As Metro Detroit sprawled, access to opportunities sprawled with it, and transportation systems (or a lack of them) kept many Black Detroiters out of the suburbs. This exacerbated tense race relations between the city and the suburbs. Meanwhile, the rise of gangs and the 1980’s crack epidemic led to Detroit’s international reputation for being a violent, dangerous place. In the 1990’s, the local and national economy was stable, and for the first time, Blacks were joining whites in leaving the city in large numbers.
Our Education Efforts
When Rose Skillman passed in 1983, her lawyer, Leonard Smith, became president of the Foundation and continued to carry out her legacy by making grants to the same and similar organizations. This was largely supporting the most vulnerable youth and the most gifted but under-resourced youth.
From 1985 to 2016, the Foundation provided scholarships to brilliant youth—primarily from Detroit and Pontiac—to attend Metro Detroit’s elite private high schools including Country Day, Roeper, Liggett, and Cranbrook. This was the longest running program in the Foundation’s history.
We developed close relationships with these students, understanding their goals as well as the hurdles that stood in their way. Scholars had to keep a high GPA to receive continued Skillman support, and we also required them to participate in extracurricular activities. The Foundation has long understood that afterschool experiences are also integral to a young person’s development.
By 2007, 184 Skillman Scholars had graduated high school. The Foundation had invested an average of $115,000 per student.

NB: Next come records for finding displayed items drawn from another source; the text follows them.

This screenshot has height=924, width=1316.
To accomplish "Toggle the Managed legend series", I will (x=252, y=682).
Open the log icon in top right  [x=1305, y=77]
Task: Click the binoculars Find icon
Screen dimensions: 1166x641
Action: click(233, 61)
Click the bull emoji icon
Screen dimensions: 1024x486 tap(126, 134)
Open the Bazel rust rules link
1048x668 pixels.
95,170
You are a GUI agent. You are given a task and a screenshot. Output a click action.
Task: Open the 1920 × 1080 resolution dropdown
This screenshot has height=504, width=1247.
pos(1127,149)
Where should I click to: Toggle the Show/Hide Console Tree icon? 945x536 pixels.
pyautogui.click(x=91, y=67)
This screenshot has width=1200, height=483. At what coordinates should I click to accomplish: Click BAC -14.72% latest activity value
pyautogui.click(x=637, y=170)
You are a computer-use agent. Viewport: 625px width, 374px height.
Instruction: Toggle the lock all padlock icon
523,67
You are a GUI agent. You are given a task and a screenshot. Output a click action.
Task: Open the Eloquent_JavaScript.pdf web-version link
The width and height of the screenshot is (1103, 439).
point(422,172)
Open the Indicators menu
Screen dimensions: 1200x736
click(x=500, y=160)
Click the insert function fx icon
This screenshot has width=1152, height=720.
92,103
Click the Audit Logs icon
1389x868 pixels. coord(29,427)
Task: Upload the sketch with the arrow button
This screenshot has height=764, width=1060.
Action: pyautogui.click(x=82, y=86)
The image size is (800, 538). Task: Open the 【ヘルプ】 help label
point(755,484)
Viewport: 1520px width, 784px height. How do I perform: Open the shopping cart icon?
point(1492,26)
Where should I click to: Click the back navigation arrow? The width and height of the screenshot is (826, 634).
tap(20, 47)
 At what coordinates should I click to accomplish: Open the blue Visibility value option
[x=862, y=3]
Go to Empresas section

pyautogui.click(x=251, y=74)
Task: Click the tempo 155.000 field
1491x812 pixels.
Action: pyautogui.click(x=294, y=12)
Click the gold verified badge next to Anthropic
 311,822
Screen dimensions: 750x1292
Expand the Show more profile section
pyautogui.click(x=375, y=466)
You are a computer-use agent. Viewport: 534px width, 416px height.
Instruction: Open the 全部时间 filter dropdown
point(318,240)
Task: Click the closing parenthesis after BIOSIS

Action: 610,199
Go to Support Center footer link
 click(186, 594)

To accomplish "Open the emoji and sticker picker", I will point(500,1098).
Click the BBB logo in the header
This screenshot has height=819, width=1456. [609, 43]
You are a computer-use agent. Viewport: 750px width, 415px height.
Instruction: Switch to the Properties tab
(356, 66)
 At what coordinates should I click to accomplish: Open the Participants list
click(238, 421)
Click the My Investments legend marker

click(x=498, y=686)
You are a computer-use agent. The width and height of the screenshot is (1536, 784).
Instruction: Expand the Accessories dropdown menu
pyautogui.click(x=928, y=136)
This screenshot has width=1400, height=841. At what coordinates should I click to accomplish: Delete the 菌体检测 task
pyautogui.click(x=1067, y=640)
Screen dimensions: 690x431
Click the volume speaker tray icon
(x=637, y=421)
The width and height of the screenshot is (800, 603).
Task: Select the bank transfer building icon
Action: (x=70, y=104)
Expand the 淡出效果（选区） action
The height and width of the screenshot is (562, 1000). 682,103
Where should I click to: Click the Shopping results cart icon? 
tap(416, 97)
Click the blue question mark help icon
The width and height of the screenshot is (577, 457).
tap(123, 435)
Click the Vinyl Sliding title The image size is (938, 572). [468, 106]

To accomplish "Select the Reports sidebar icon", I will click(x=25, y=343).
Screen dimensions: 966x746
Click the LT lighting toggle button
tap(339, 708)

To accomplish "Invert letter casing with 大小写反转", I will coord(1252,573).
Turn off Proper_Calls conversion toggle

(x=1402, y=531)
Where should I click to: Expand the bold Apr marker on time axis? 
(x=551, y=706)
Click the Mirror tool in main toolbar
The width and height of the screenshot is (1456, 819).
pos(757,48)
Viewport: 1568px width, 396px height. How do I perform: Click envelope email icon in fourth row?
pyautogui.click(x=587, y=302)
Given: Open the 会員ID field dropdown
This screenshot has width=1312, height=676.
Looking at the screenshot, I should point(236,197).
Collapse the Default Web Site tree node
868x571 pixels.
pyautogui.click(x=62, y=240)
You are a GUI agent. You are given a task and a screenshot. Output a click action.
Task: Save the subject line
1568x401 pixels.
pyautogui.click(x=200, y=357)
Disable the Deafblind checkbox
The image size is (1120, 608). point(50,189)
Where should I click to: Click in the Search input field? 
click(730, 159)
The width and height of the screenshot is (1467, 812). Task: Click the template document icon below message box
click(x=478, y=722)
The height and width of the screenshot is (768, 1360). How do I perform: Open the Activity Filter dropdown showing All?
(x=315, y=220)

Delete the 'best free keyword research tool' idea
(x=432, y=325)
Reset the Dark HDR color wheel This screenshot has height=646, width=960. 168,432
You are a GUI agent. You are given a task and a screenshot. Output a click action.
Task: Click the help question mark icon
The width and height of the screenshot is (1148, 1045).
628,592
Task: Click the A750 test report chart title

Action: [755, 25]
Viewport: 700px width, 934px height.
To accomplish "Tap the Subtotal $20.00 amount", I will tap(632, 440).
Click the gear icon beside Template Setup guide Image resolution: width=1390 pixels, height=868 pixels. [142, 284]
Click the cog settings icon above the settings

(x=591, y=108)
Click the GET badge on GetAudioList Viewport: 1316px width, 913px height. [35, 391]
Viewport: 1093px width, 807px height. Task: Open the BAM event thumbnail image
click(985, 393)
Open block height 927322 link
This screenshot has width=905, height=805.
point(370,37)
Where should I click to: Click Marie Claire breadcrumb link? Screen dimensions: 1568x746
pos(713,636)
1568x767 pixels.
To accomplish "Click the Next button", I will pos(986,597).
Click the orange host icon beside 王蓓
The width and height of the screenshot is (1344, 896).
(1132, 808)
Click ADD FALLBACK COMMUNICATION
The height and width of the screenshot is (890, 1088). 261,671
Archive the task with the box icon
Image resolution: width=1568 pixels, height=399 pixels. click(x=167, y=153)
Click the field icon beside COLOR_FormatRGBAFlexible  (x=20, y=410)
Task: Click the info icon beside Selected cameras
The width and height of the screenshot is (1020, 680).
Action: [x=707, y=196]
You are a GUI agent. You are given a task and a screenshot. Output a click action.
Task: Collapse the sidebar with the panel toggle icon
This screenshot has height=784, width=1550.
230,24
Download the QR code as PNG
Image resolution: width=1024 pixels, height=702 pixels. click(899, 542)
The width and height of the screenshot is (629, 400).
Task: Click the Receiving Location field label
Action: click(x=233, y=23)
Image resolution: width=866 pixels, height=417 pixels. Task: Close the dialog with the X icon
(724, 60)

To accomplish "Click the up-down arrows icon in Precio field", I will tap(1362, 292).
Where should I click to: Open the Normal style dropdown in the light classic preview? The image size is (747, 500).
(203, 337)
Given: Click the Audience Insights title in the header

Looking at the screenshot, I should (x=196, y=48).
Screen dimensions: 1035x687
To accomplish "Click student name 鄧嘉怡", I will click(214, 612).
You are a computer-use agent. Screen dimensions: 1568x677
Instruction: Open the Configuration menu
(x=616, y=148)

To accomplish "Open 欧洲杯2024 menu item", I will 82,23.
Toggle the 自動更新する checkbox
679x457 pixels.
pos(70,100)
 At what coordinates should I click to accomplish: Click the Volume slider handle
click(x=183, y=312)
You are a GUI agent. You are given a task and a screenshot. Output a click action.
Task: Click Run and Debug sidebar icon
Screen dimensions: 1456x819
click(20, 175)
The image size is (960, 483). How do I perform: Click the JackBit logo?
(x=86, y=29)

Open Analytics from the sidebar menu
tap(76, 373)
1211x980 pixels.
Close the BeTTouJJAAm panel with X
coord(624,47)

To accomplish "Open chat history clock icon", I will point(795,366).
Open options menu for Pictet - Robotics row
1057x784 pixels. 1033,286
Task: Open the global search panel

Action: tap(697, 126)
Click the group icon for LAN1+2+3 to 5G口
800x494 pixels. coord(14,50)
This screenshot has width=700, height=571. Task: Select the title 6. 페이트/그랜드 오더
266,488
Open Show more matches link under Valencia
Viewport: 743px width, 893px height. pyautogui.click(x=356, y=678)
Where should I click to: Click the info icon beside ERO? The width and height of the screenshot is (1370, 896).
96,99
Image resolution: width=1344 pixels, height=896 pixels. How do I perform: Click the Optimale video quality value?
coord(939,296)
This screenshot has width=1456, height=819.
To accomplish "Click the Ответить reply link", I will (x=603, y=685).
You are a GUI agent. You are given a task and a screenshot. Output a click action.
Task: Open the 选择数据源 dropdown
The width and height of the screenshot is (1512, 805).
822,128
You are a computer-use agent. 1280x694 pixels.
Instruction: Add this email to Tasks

After several years of offering high school scholarships, we began to provide college stipends to top universities as well.
Skillman scholars have gone on to lead roles, from Broadway to the board room.
The Foundation helped these youth beat the odds, but the odds themselves remained unchanged.
Changing the Odds:
Comer Schools Initiative
Detroit Public Schools enrollment declines that began in the 80’s worsen in the 90’s with allegations of mismanagement, teacher strikes that made national headlines, the creation of charter schools, and “school choice” laws that allow students to attend public schools outside their district, taking funding with them and away from their neighborhoods. These shifts make it increasingly challenging to enact school improvement plans at scale.
Our Education Efforts
How could the odds be changed for Black and brown kids? In the 1990s, The Skillman Foundation set out to influence systems change, including K-12 education reform, and focused our grantmaking exclusively on Detroit youth. In 1994, we launched one of Detroit’s first comprehensive school reform efforts: The Comer Schools Initiative. The Foundation invested a total of $18M in the initiative, with $15M granted directly to Detroit Public Schools. At the time, this constituted the largest and longest single grant commitment made by the Foundation to date.
Schools were able to opt in to the program and the Foundation worked to include parents in the changes. We also convened other area funders to take part—including the McGregor, Joyce, Kellogg, Kresge, and Mott foundations. And we elicited corporate involvement through Detroit Renaissance and the Detroit Chamber, initiating cross-sector conversations about the imperative for school reform. The Comer Initiative resulted in 4th grade reading and math scores rising significantly higher in those schools than the Detroit Public Schools that did not take part in the program. However, innovations and improvements in individual schools did not scale across others and educator turnover meant new best practices were short lived.
Building networks of child advocates:
Good Schools, Good Neighborhoods, Good Opportunities
The creation of charter schools and “school choice” laws in Michigan greatly influenced families in the 1990’s and 2000’s. Many parents were dissatisfied with the quality of DPS schools and enrollment began a steady decline. By 2004, only 65% of Detroit school-aged children attended a DPS school. Meanwhile, charter schools had waitlists, though they were not performing significantly better than DPS.
The Great Recession hit Detroiters hard. From 2000 – 2009, the median income of Detroiters declined from $38k to $26k. This is compared to a $80k to $62k decline in Oakland County over the same period. Black migration out of Detroit accelerated.
Our Education Efforts
Perhaps the largest landmark initiative of The Skillman Foundation to-date was the Good Neighborhoods Initiative. This actually started as: Good Schools, Good Neighborhoods, Good Opportunities.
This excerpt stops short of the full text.